**Problem details**.
Nothing but the lines holding the string "Viewport" should appear in the answer. Copy them from the entries.

[Collection entries]

--------------------------------

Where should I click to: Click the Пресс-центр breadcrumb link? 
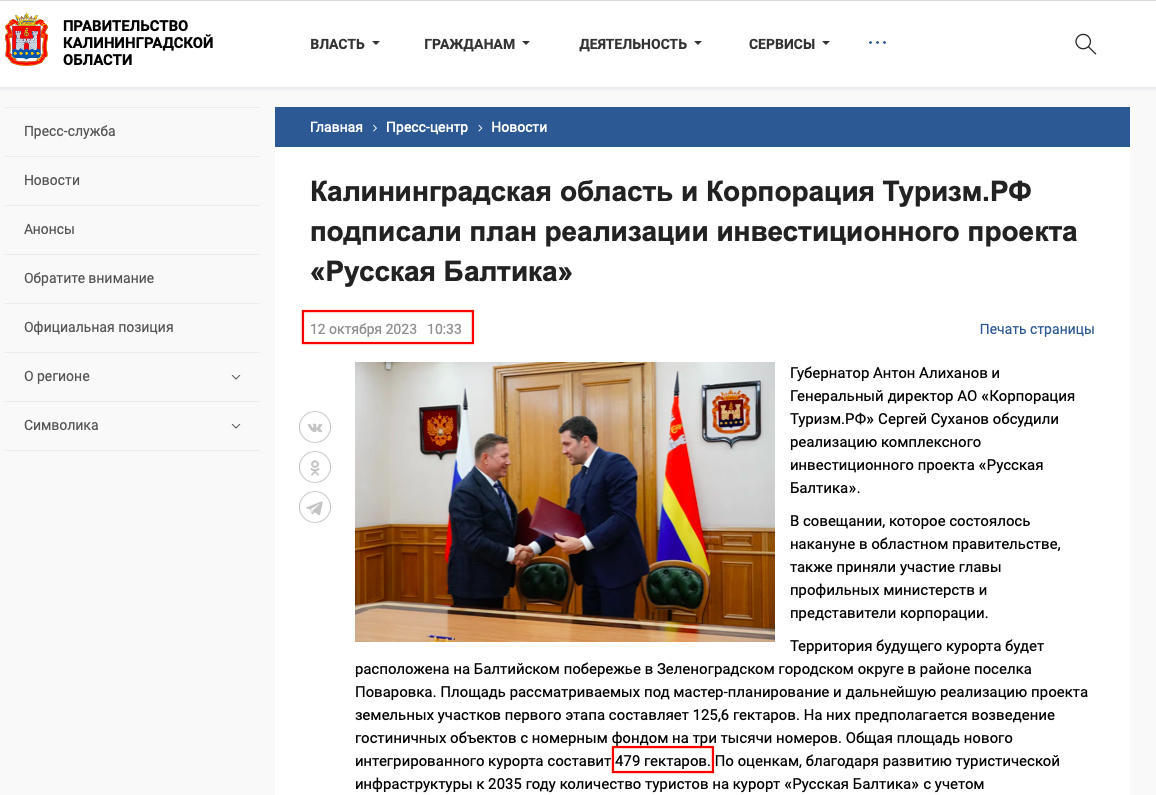pyautogui.click(x=427, y=127)
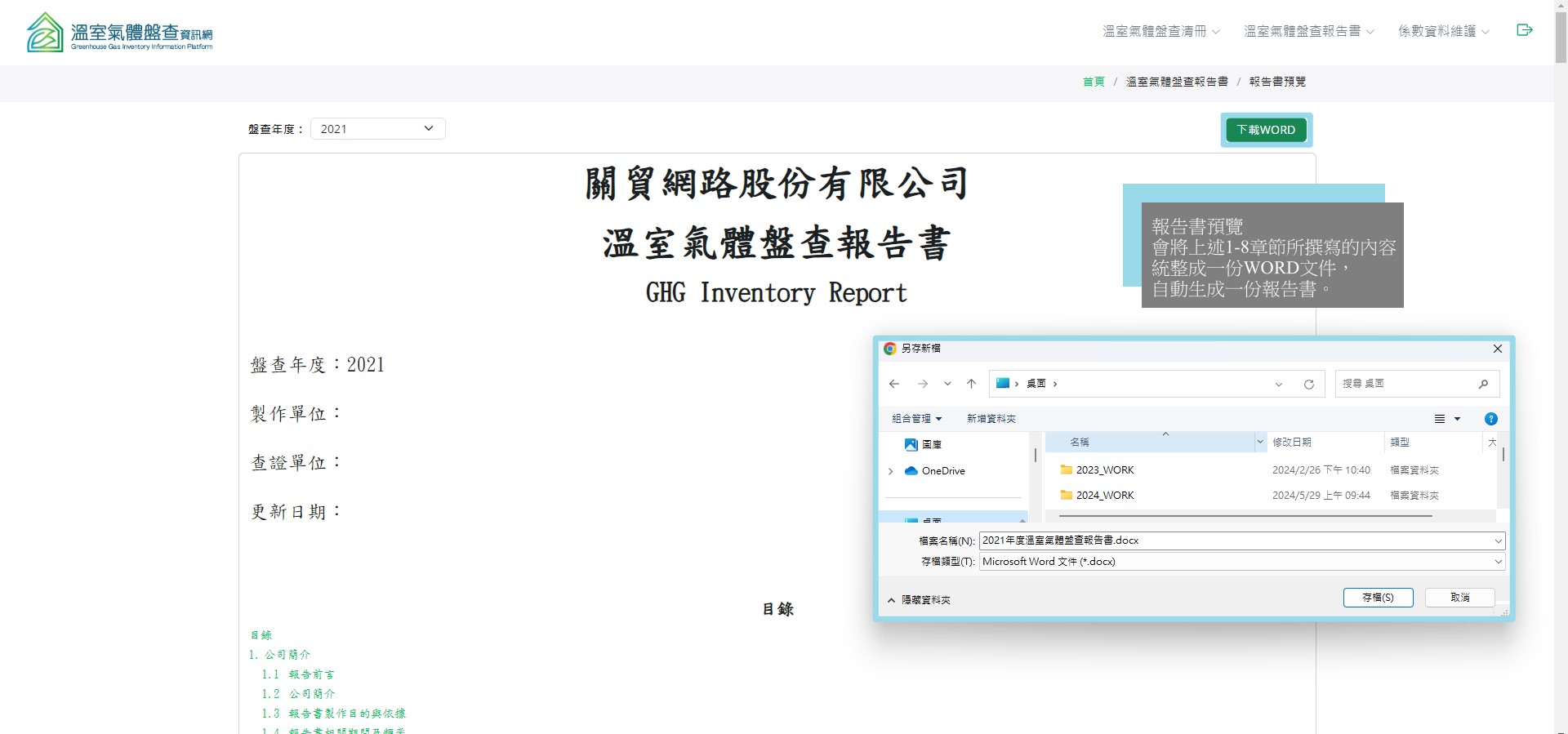Refresh the folder listing in save dialog
Screen dimensions: 1568x734
click(x=1308, y=384)
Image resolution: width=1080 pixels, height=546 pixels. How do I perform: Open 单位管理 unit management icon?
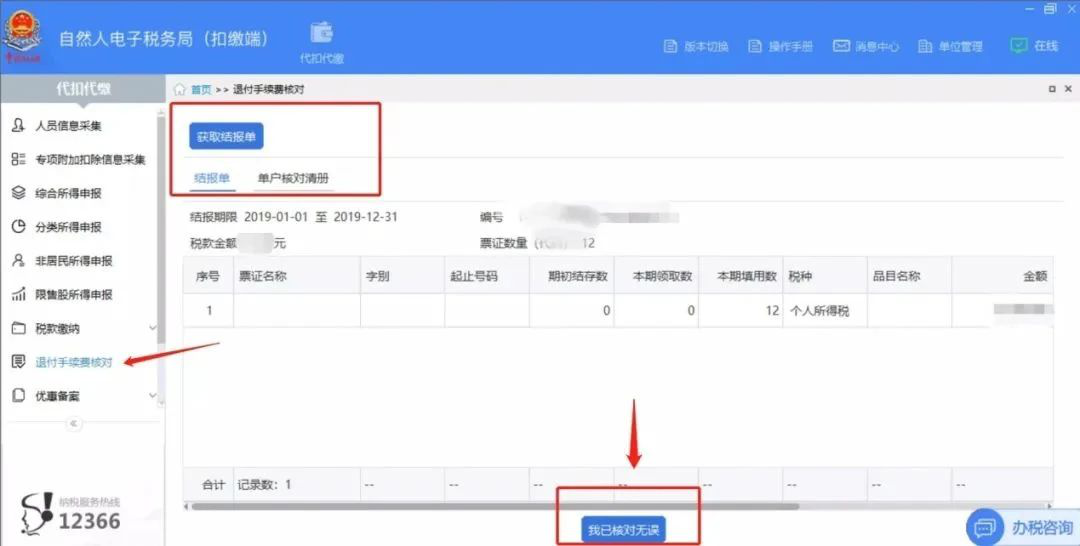(x=925, y=46)
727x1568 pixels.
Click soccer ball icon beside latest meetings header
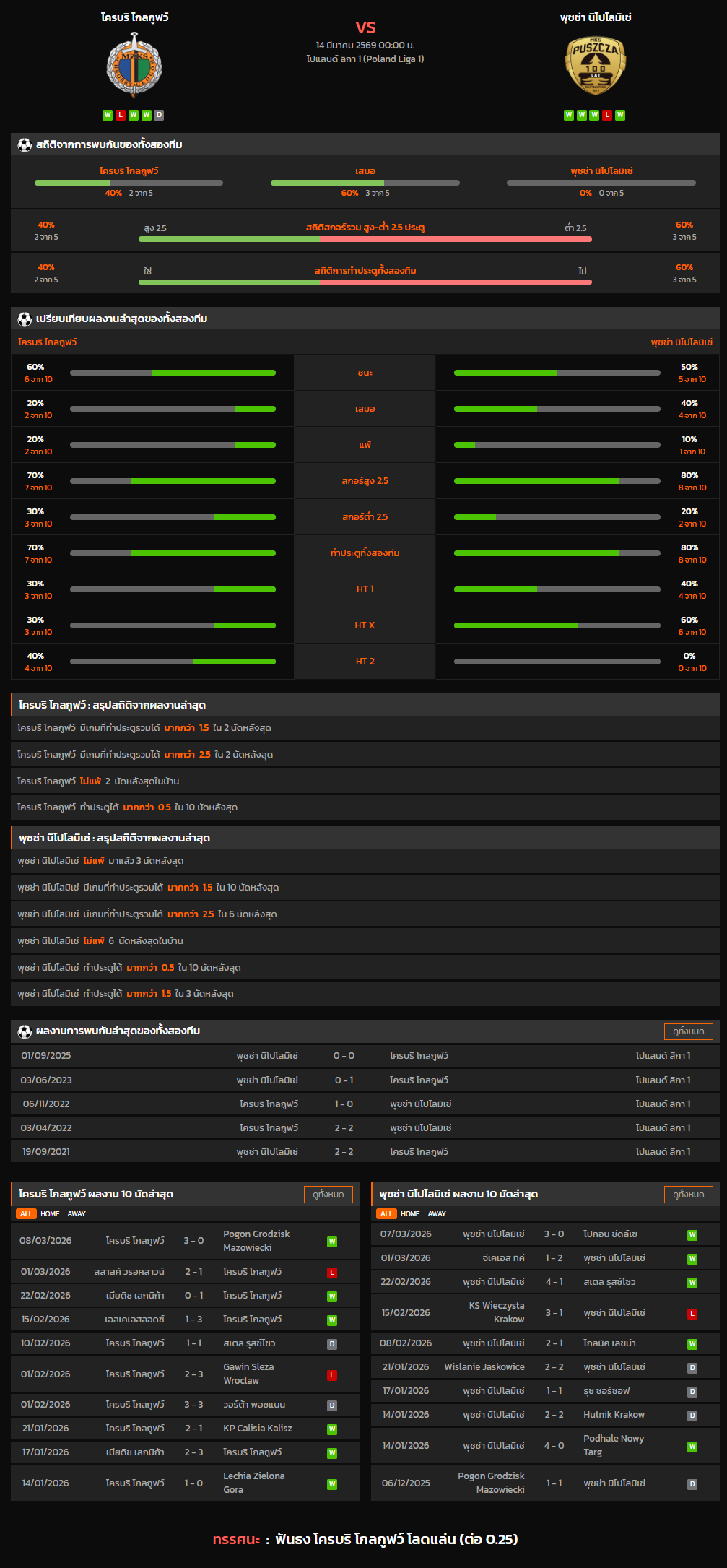coord(25,1031)
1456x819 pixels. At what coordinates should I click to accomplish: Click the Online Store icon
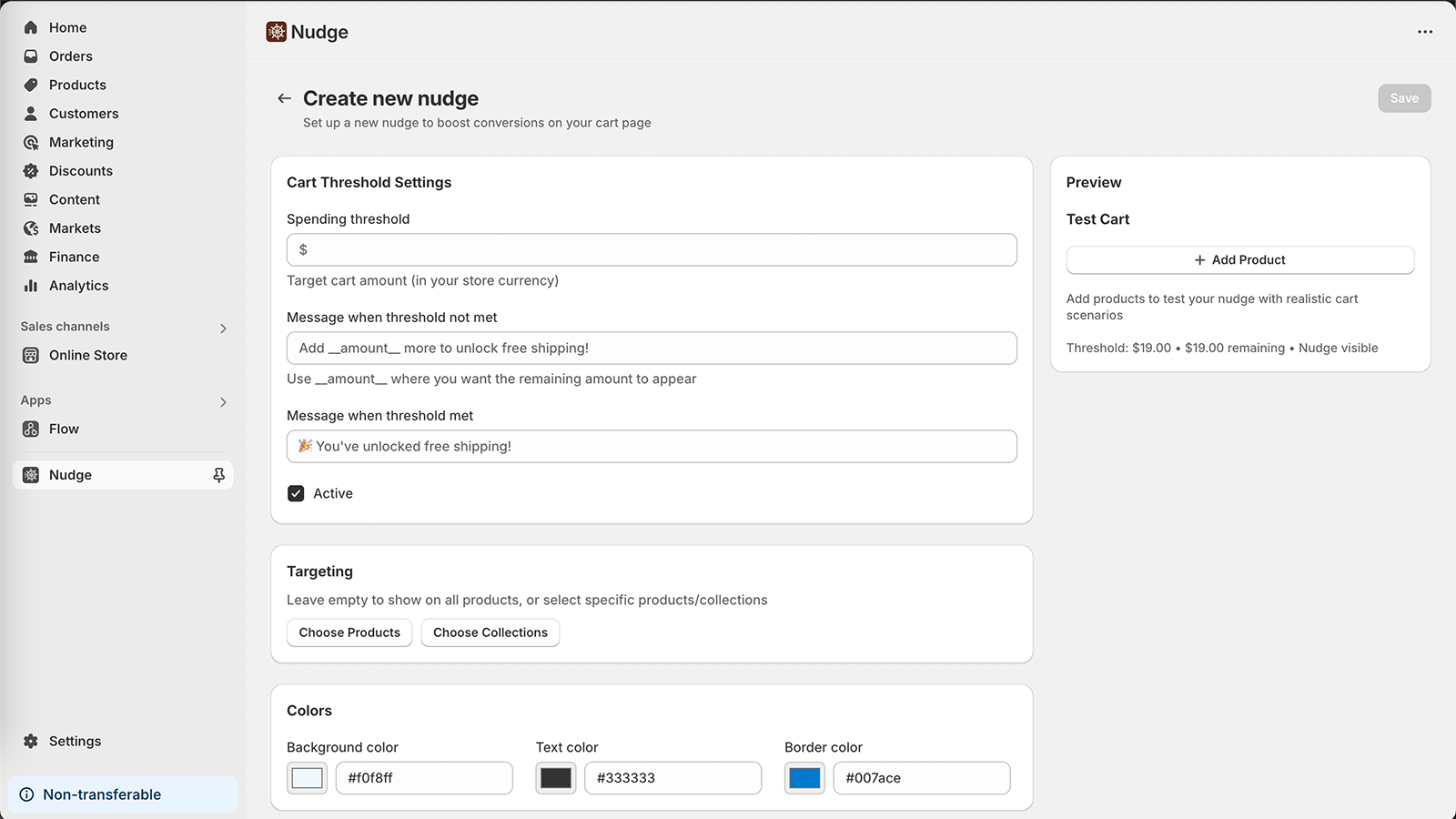pyautogui.click(x=31, y=355)
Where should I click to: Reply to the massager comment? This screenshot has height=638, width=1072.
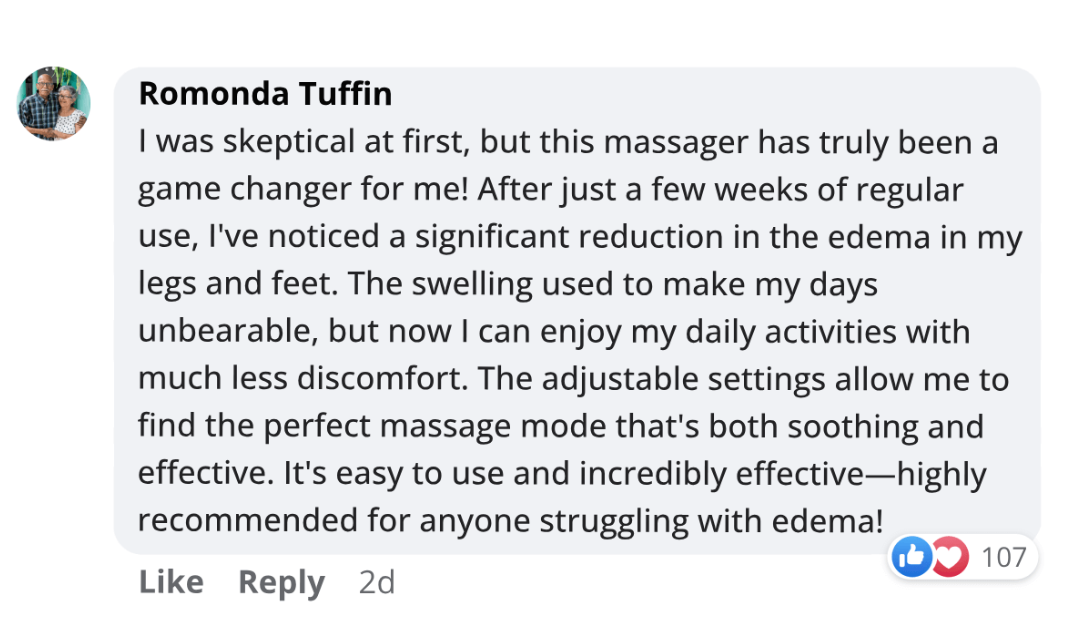point(281,582)
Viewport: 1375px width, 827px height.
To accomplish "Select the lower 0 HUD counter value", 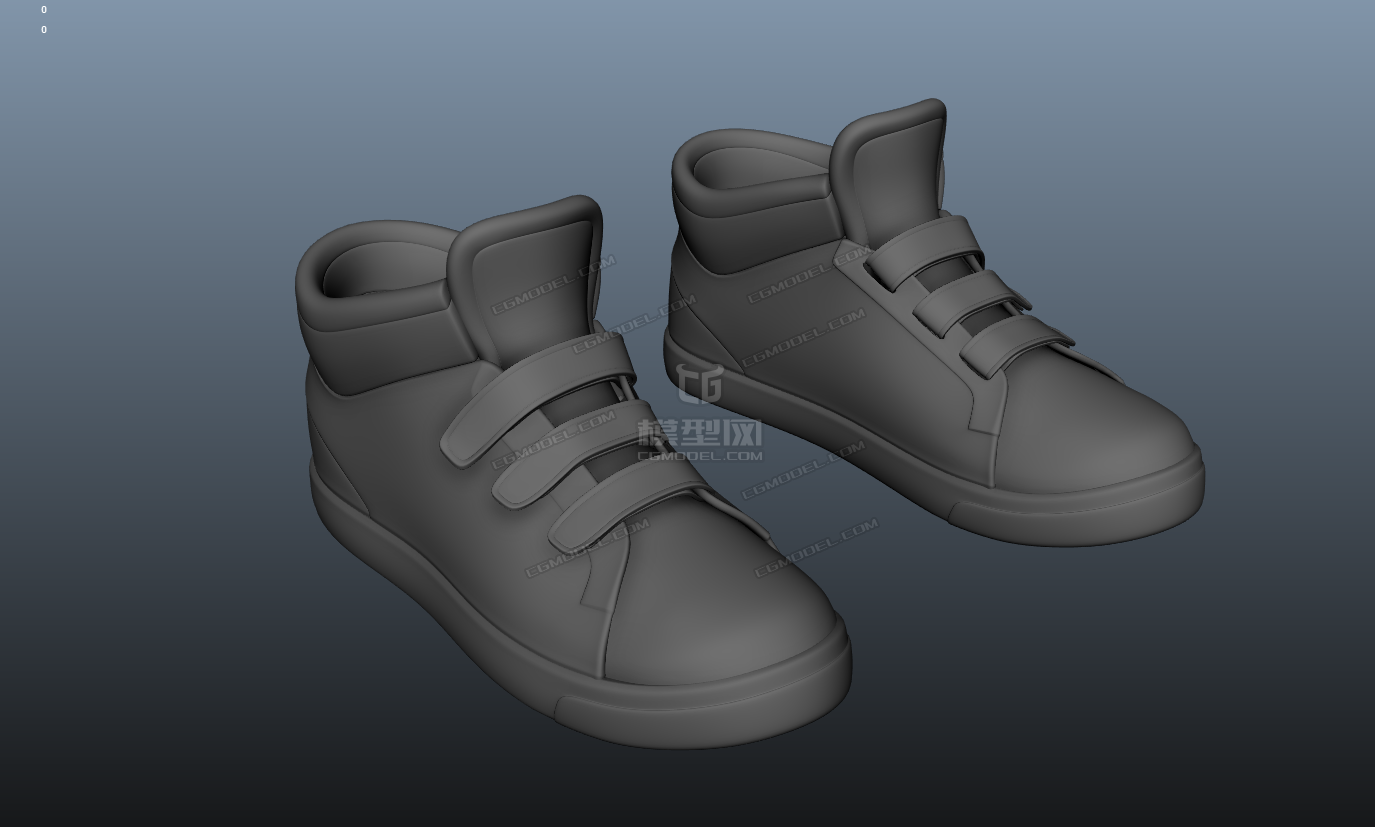I will (x=43, y=30).
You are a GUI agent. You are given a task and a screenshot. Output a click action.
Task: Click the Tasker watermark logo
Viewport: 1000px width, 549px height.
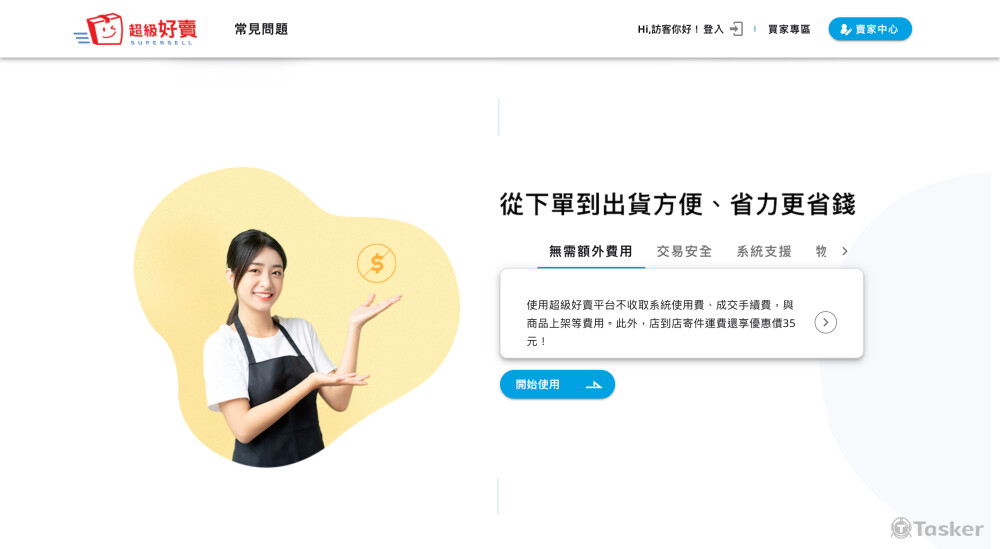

--------------------------------

**Solution to the exercise**.
Viewport: 1375px width, 827px height.
Viewport: 1000px width, 549px height.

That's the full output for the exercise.